SME housebuilders may be the key to solving the housing shortage

In the late 1980s, small builders were responsible for four in 10 new homes built, compared with just 12% today.


It’s a fact that between 2007 and 2009, one-third of small companies ceased building homes. And it’s a fact that returning to the number of housebuilders operational in 2007 could help boost housing supply by 25,000 homes a year.

Smaller developers typically live in the communities in which they build, which gives them an in-depth knowledge of the DNA of a local market. This often allows them to mobilise and deliver sites that larger and less connected operators would deem too small or too difficult to build. They’re a vital part of the housebuilding industry and could be playing a significant role in tackling the UK’s housing shortage. But for years now their numbers have been in serious decline.

What can be done to try to reverse that trend? The fact remains that a one-size-fits-all planning process has created a blind spot for small builders and the sites they wish to develop. This is reflected in our planning system which is over engineered. There is too much conditionality where the rules do not reflect the reality of delivering smaller sites. Furthermore, associated s106 agreements are overbearing in their demands whether social or financial, and ignore the indirect economic benefits of infill and brownfield sites.

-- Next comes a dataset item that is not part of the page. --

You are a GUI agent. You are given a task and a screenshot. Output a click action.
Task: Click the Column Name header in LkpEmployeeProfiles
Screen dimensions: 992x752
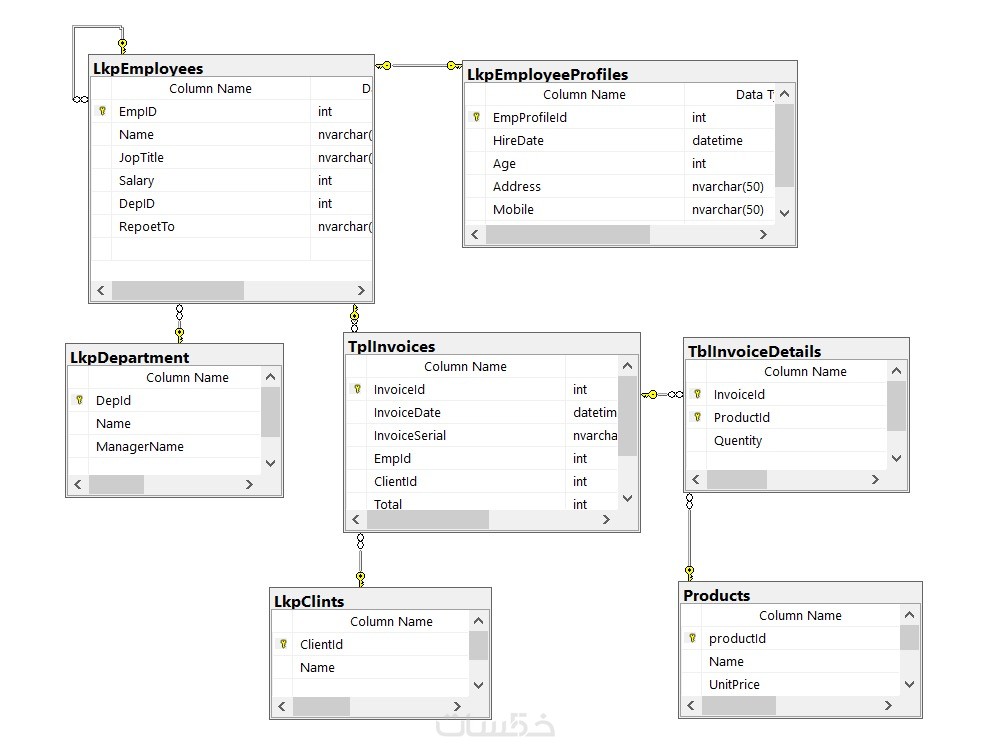click(x=585, y=94)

All developers face a mountain of potential pre-commencement conditions when trying to gain permission to build. These should be restricted to a handful of essential pre-commencements with the balance marked pre-occupation so as not to drain the housebuilder of their resources before even starting the groundwork. Reasonable and sensible conditions are useful and protect future homeowners and the existing community, but to take just one example, the pre-approval of bat boxes is not helpful to anyone, least of all the bats themselves.

It also appears to me that saddling smaller developers with the responsibility of providing affordable housing is to hamstring them at a critical stage in their evolution when they will be investing their profits in the growth of their businesses. Economies of scale should be properly reflected by lifting the threshold at which social housing considerations come into play. Placing these requirements on the larger and more accessible sites targeted by national housebuilders would be much fairer. It is much easier to blend the lower margins achieved on social housing units on a 200-unit site than it is on a 12-unit site. Equally, any financial contributions liable under CIL (the community infrastructure levy) should be allowed to be settled on a ‘build now, pay later’ basis when sales income can be used rather than having to pay it before a project has started and the cash to get a project off the ground may already be tight.

SME housebuilders could play a more significant role in delivering the UK’s new housing needs. Removing obstacles in the planning system, reducing red tape and recognising that smaller housebuilders complement national housebuilders rather than compete against them would be big steps towards reinvigorating the SME sector.